Dive Brief:
- Novartis' cancer drug Afinitor cleared regulatory review in Europe on Thursday, winning approval from the European Commission for treatment of gastrointestinal and lung neuroendocrine tumors, the company said.
- Already approved for these indications in the U.S. and Canada, EU approval will help Novartis deal with increased competition from Bristol-Myers Squibb's Opdivo and Exelixis' Cometriq, reports Reuters.
- Afinitor was first approved by the FDA in 2009 for second line treatment of advanced renal cell carcinoma (RCC). Novartis has since won expanded indications but new treatment options for RCC and breast cancer have caused sales to dip in the U.S.
Dive Insight:
Afinitor brought in roughly $1.61 billion in revenues last year, a slight increase over 2014. But sales dropped 10% in the fourth quarter and that slide continued in the first three months of 2016 with another 5% decline.
The latest approvals for gastrointestinal (GI) and lung neuroendocrine cancer should help Afinitor stave off competition.
In Europe, Afinitor is the first approved therapy for nonfunctional neuroendocrine tumors (NET) of lung origin and one of only several for GI NET, Novartis said.

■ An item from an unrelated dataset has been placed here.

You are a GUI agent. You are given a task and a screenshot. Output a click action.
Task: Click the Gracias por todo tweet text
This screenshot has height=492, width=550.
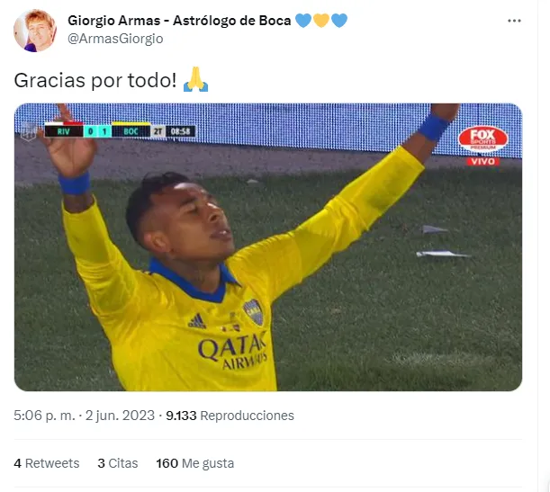pos(95,80)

Novartis recently shook up its pharmaceuticals unit, splitting off its oncology business into a separate division. The company said the new organization would reflect the increased importance of oncology, especially after last year's asset swap with GlaxoSmithKline.
Novartis' mega-blockbuster Gleevec, which grossed $4.7 billion in 2015, already faces generic competition from lower-cost drugmakers like Sun Pharma.
But the company is continued its development efforts in oncology and recently saw strong phase 3 results from its CDK 4/6 inhibitor ribocilib.